— Послезавтра. Хватит? Чем скорее, тем лучше, — бормочет Наримантас, полный невольного уважения и сочувствия, и себя ему жалко — так не хотелось, а вот погрузился в чужую жизнь, и она уже замутила и еще сильнее взбаламутит его бытие, унося остатки покоя. А ведь до последнего мгновения рассчитывал отделаться от Казюкенаса, не чувствуя себя достаточно сильным, чтобы… И вновь услышал он погромыхивание поездов на стыках рельсов, однако летели они теперь в одном направлении, словно встречных и в помине не было.
— Простите, доктор, беспокоит вас некий Казюкенас, нет-нет, не отказываюсь, все решено, извините, разбудил вас, что поделаешь, привычка, шучу, доктор. Но когда-то действительно было, по ночам работали, вроде бы ночью все яснее, нет, не болит, жжет, но терпеть можно, когда хожу, забываю, а вот лежишь — худо. — В трубке слышится шорох, потом звук удара — что-то тяжелое стукается о мягкое, кресло или диван. — Нет, теперь когда слышу ваш терпеливый докторский голос, внутри у меня мирное сосуществование. Больному абы врач — вот он уже и здоров! Привыкаю к положению пациента, к его психологии, влезаю в его шкуру. Вас, медиков, никакими странностями не удивишь, верно?
Звонок Казюкенаса ворвался в полночь, по проникающим в трубку посторонним звукам Наримантас решил, что его собеседник расхаживает с аппаратом в руках по большой, застеленной коврами комнате, телефонный провод тянется следом, и он, поворачиваясь, отбрасывает его шлепанцем. В расстегнутой пижаме, щеки потемнели от щетины, запавший глаз время от времени с ненавистью поглядывает на початую бутылку коньяку рядом с коробочкой, где лекарства; не унял коньяк ни физической жажды, ни внутреннего непокоя — таким видится он Наримантасу, разбуженному звонком. По дороге домой перехватил Винцентаса старый однокашник, учились вместе в медицинском, сейчас в районе работает, заглянули в ’’Приют’’ и усидели пару бутылок какой-то дряни. Теперь голова тяжелая, побаливает. Только задремал…

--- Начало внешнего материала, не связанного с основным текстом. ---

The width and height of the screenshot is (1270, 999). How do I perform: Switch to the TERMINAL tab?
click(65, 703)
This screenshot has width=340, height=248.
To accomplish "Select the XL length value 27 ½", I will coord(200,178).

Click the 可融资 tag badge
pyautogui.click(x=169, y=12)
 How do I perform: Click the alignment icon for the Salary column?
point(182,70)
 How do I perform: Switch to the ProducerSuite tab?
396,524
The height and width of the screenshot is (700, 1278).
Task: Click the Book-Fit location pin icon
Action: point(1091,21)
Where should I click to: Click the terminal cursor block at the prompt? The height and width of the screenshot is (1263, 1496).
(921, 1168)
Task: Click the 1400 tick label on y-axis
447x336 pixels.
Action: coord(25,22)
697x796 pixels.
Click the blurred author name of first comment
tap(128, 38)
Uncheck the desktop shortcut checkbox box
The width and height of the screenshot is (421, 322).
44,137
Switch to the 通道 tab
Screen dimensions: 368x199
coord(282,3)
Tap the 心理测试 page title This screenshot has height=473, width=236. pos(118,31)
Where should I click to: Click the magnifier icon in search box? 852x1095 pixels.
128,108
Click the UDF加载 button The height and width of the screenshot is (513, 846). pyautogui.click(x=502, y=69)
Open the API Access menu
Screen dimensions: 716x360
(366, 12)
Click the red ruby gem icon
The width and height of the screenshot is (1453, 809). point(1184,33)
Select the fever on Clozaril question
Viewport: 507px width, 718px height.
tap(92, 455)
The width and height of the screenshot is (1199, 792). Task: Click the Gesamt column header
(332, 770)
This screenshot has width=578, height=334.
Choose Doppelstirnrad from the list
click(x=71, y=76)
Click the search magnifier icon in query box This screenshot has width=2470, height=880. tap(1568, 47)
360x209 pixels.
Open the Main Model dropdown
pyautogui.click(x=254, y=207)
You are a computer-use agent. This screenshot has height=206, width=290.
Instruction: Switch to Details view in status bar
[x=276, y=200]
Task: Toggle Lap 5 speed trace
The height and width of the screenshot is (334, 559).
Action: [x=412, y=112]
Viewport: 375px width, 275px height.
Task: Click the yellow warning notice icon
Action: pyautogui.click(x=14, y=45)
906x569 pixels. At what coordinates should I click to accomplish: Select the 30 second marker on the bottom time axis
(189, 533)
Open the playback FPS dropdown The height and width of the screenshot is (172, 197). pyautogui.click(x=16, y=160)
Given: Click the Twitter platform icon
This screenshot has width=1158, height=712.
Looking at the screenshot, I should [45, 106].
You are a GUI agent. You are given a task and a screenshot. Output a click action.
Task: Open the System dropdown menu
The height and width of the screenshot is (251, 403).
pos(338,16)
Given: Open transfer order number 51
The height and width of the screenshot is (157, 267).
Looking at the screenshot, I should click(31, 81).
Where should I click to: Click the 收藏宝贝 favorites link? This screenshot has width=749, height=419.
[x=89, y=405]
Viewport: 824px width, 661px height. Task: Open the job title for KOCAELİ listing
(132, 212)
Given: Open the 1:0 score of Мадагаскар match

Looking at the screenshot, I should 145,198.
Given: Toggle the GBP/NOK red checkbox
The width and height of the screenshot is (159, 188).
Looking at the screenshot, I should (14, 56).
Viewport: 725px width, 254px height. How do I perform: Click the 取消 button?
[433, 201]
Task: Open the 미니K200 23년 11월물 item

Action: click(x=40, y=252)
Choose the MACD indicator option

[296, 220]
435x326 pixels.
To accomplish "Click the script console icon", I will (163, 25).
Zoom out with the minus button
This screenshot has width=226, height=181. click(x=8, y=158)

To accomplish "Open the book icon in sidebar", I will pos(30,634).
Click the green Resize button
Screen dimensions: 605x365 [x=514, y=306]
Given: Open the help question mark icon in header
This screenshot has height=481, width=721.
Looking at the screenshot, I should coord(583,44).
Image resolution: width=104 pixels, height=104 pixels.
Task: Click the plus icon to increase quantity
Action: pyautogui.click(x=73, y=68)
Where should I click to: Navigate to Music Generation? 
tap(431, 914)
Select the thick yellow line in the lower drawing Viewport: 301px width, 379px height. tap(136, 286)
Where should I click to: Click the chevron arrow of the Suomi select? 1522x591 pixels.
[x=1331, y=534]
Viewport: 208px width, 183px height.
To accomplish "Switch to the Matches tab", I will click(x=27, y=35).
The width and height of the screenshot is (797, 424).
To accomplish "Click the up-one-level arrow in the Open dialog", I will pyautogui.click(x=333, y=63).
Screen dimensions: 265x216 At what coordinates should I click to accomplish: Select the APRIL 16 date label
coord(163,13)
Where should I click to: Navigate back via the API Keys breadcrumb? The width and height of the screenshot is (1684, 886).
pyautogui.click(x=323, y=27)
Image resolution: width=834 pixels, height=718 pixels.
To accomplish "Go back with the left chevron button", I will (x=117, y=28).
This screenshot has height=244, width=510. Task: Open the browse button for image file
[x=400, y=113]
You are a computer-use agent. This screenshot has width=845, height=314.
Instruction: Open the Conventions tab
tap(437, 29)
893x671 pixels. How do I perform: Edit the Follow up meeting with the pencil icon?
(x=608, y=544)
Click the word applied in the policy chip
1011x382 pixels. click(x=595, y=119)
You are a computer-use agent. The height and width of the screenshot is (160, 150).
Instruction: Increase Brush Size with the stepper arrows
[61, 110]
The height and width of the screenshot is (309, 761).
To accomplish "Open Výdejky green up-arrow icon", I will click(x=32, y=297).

— Что хотите делайте, доктор, выругайте, накажите, только не бросайте трубку, многого у вас просить не буду, не бойтесь, мне сейчас легче, гораздо легче, даже забыл, где ныло, вот как нажму на бок, чувствую немного, а так совсем не болит, я не потому вас, милый мой доктор, беспокою, уже месяц ночами не сплю — задремлешь, такие тяжелые сны наваливаются!..
— Выпили бы снотворное. Или седуксен.
— Не помогает, ничего мне, доктор, не помогает. Стоит заснуть — давят кошмары, а проснешься — мысли покоя не дают. Дернешь ниточку, и покатился клубок, катится, катится; черт те что выдумываешь, обмотает тебя эта нить, как паутина, хватаешься за телефон, как за спасательный круг, только вот немного уже осталось людей, чей голос хотел бы услышать… странно, было время — лесом гудели эти голоса, дерево к дереву, человек к человеку, не дадут упасть, зашататься, поддержат, а теперь ничего другого придумать не мог — пристал к вам, а у вас, верно, и голова после работы болит…
— На сей раз после ресторана… Хотите еще что-то сказать, товарищ Казюкенас?
— А, после ресторана, тоже дело, почему бы не отвлечься, я, бывало, тоже от коньячку не отказывался, а теперь ставлю бутылочку только для вида, как будто пью; извините, хочу попросить вас об одном деле, не пугайтесь, ничего особенного, для меня важно, а для вас, доктор, наверно, каприз больного, вы же ко всяким капризам привыкли — хочешь не хочешь, а слушаешь. Так я вот о чем: очень прошу вас, доктор, когда я лягу и после этого, после операции, не пускайте вы ко мне никого! Обещаете? Никого, доктор, слышите, ни одной живой души, абсолютно, терпеть не могу этих посетителей, вы уж не удивляйтесь, после как-нибудь объясню…
— Успокойтесь. Никого так никого. Воля ваша. Правда, в условиях нашей больницы нелегко…
— Вы уж не сердитесь, доктор! Чувствую себя, как перед путешествием, длинным, тяжким… немало довелось на своем веку помотаться по свету: аэродромы, международные отели и так далее. Не такое путешествие имею в виду — иной раз и недалеко куда-нибудь едешь, и то приходится думать, что прихватить, что оставить, а тут… столько балласту набралось, милый мой доктор, сколько всякого — горы! — и не сообразишь, что тебе необходимо, а что нет, самому себе мешком с отрубями кажешься, можно было бы, тело свое дома оставил, отправился бы в больницу налегке.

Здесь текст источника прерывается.